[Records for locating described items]

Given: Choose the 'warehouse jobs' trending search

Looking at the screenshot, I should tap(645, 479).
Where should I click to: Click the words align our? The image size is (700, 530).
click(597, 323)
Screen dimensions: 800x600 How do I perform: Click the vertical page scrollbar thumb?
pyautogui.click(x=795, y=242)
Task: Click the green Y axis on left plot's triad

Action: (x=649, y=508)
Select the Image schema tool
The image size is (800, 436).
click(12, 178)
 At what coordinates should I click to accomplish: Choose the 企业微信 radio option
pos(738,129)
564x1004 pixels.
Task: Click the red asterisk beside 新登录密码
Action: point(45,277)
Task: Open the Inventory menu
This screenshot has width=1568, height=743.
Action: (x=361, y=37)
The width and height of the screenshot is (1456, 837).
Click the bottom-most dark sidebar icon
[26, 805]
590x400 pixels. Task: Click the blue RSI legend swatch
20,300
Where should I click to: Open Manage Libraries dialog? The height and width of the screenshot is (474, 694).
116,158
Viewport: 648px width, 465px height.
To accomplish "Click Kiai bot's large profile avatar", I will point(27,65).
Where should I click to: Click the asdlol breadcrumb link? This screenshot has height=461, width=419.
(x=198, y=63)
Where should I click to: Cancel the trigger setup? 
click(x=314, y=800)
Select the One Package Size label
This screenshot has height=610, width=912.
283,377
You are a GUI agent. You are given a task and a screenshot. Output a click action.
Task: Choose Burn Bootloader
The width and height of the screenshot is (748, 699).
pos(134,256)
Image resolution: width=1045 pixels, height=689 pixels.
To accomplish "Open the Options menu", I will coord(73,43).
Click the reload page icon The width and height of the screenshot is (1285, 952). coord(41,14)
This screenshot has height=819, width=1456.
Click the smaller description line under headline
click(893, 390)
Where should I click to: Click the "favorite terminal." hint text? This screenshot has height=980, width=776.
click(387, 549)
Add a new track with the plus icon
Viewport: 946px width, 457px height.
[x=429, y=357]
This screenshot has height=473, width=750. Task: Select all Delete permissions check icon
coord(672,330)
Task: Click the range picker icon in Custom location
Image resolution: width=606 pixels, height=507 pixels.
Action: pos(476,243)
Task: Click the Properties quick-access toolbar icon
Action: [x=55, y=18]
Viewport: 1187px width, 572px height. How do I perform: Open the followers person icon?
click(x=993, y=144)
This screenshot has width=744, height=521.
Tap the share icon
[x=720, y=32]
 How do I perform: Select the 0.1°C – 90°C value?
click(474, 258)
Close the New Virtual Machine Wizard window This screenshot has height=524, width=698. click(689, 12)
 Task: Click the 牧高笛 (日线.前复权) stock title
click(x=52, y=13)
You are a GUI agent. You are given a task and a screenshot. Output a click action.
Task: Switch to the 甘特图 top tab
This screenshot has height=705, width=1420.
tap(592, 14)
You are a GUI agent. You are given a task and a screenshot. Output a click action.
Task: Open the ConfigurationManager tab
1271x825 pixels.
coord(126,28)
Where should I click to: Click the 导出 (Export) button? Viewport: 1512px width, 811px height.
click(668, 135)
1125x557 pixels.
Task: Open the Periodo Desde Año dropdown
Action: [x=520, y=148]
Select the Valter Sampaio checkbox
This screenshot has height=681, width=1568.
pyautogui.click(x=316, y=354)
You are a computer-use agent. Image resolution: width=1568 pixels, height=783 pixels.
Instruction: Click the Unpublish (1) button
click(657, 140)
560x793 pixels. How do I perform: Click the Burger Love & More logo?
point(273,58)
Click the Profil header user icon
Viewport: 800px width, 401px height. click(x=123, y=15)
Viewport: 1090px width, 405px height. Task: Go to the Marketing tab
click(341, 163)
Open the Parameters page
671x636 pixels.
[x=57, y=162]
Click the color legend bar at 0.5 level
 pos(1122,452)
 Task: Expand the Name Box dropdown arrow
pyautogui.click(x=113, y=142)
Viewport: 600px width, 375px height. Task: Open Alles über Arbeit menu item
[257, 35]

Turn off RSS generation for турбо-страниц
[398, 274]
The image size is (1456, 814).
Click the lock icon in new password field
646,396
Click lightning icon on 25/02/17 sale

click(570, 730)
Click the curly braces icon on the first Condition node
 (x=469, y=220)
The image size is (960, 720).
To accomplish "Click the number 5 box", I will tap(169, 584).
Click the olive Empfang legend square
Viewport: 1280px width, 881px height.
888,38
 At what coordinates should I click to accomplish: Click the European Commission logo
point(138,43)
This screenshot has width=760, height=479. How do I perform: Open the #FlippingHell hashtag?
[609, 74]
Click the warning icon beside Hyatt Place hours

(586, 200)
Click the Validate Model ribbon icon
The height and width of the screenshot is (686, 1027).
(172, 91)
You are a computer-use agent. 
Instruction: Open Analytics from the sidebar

Problem to solve » Format every line of the listing above as a JSON list of strings, one string per line, and leave out the blank lines.

Right answer »
[
  "Given: Choose the 'warehouse jobs' trending search",
  "Looking at the screenshot, I should tap(645, 479).",
  "Where should I click to: Click the words align our? The image size is (700, 530).",
  "click(597, 323)",
  "Screen dimensions: 800x600 How do I perform: Click the vertical page scrollbar thumb?",
  "pyautogui.click(x=795, y=242)",
  "Task: Click the green Y axis on left plot's triad",
  "Action: (x=649, y=508)",
  "Select the Image schema tool",
  "The image size is (800, 436).",
  "click(12, 178)",
  " At what coordinates should I click to accomplish: Choose the 企业微信 radio option",
  "pos(738,129)",
  "564x1004 pixels.",
  "Task: Click the red asterisk beside 新登录密码",
  "Action: point(45,277)",
  "Task: Open the Inventory menu",
  "This screenshot has width=1568, height=743.",
  "Action: (x=361, y=37)",
  "The width and height of the screenshot is (1456, 837).",
  "Click the bottom-most dark sidebar icon",
  "[26, 805]",
  "590x400 pixels. Task: Click the blue RSI legend swatch",
  "20,300",
  "Where should I click to: Open Manage Libraries dialog? The height and width of the screenshot is (474, 694).",
  "116,158",
  "Viewport: 648px width, 465px height.",
  "To accomplish \"Click Kiai bot's large profile avatar\", I will point(27,65).",
  "Where should I click to: Click the asdlol breadcrumb link? This screenshot has height=461, width=419.",
  "(x=198, y=63)",
  "Where should I click to: Cancel the trigger setup? ",
  "click(x=314, y=800)",
  "Select the One Package Size label",
  "This screenshot has height=610, width=912.",
  "283,377",
  "You are a GUI agent. You are given a task and a screenshot. Output a click action.",
  "Task: Choose Burn Bootloader",
  "The width and height of the screenshot is (748, 699).",
  "pos(134,256)",
  "Image resolution: width=1045 pixels, height=689 pixels.",
  "To accomplish \"Open the Options menu\", I will coord(73,43).",
  "Click the reload page icon The width and height of the screenshot is (1285, 952). coord(41,14)",
  "This screenshot has height=819, width=1456.",
  "Click the smaller description line under headline",
  "click(893, 390)",
  "Where should I click to: Click the \"favorite terminal.\" hint text? This screenshot has height=980, width=776.",
  "click(387, 549)",
  "Add a new track with the plus icon",
  "Viewport: 946px width, 457px height.",
  "[x=429, y=357]",
  "This screenshot has height=473, width=750. Task: Select all Delete permissions check icon",
  "coord(672,330)",
  "Task: Click the range picker icon in Custom location",
  "Image resolution: width=606 pixels, height=507 pixels.",
  "Action: pos(476,243)",
  "Task: Click the Properties quick-access toolbar icon",
  "Action: [x=55, y=18]",
  "Viewport: 1187px width, 572px height. How do I perform: Open the followers person icon?",
  "click(x=993, y=144)",
  "This screenshot has width=744, height=521.",
  "Tap the share icon",
  "[x=720, y=32]",
  " How do I perform: Select the 0.1°C – 90°C value?",
  "click(474, 258)",
  "Close the New Virtual Machine Wizard window This screenshot has height=524, width=698. click(689, 12)",
  " Task: Click the 牧高笛 (日线.前复权) stock title",
  "click(x=52, y=13)",
  "You are a GUI agent. You are given a task and a screenshot. Output a click action.",
  "Task: Switch to the 甘特图 top tab",
  "This screenshot has height=705, width=1420.",
  "tap(592, 14)",
  "You are a GUI agent. You are given a task and a screenshot. Output a click action.",
  "Task: Open the ConfigurationManager tab",
  "1271x825 pixels.",
  "coord(126,28)",
  "Where should I click to: Click the 导出 (Export) button? Viewport: 1512px width, 811px height.",
  "click(668, 135)",
  "1125x557 pixels.",
  "Task: Open the Periodo Desde Año dropdown",
  "Action: [x=520, y=148]",
  "Select the Valter Sampaio checkbox",
  "This screenshot has height=681, width=1568.",
  "pyautogui.click(x=316, y=354)",
  "You are a computer-use agent. Image resolution: width=1568 pixels, height=783 pixels.",
  "Instruction: Click the Unpublish (1) button",
  "click(657, 140)",
  "560x793 pixels. How do I perform: Click the Burger Love & More logo?",
  "point(273,58)",
  "Click the Profil header user icon",
  "Viewport: 800px width, 401px height. click(x=123, y=15)",
  "Viewport: 1090px width, 405px height. Task: Go to the Marketing tab",
  "click(341, 163)",
  "Open the Parameters page",
  "671x636 pixels.",
  "[x=57, y=162]",
  "Click the color legend bar at 0.5 level",
  " pos(1122,452)",
  " Task: Expand the Name Box dropdown arrow",
  "pyautogui.click(x=113, y=142)",
  "Viewport: 600px width, 375px height. Task: Open Alles über Arbeit menu item",
  "[257, 35]",
  "Turn off RSS generation for турбо-страниц",
  "[398, 274]",
  "The image size is (1456, 814).",
  "Click the lock icon in new password field",
  "646,396",
  "Click lightning icon on 25/02/17 sale",
  "click(570, 730)",
  "Click the curly braces icon on the first Condition node",
  " (x=469, y=220)",
  "The image size is (960, 720).",
  "To accomplish \"Click the number 5 box\", I will tap(169, 584).",
  "Click the olive Empfang legend square",
  "Viewport: 1280px width, 881px height.",
  "888,38",
  " At what coordinates should I click to accomplish: Click the European Commission logo",
  "point(138,43)",
  "This screenshot has width=760, height=479. How do I perform: Open the #FlippingHell hashtag?",
  "[609, 74]",
  "Click the warning icon beside Hyatt Place hours",
  "(586, 200)",
  "Click the Validate Model ribbon icon",
  "The height and width of the screenshot is (686, 1027).",
  "(172, 91)",
  "You are a computer-use agent. ",
  "Instruction: Open Analytics from the sidebar"
]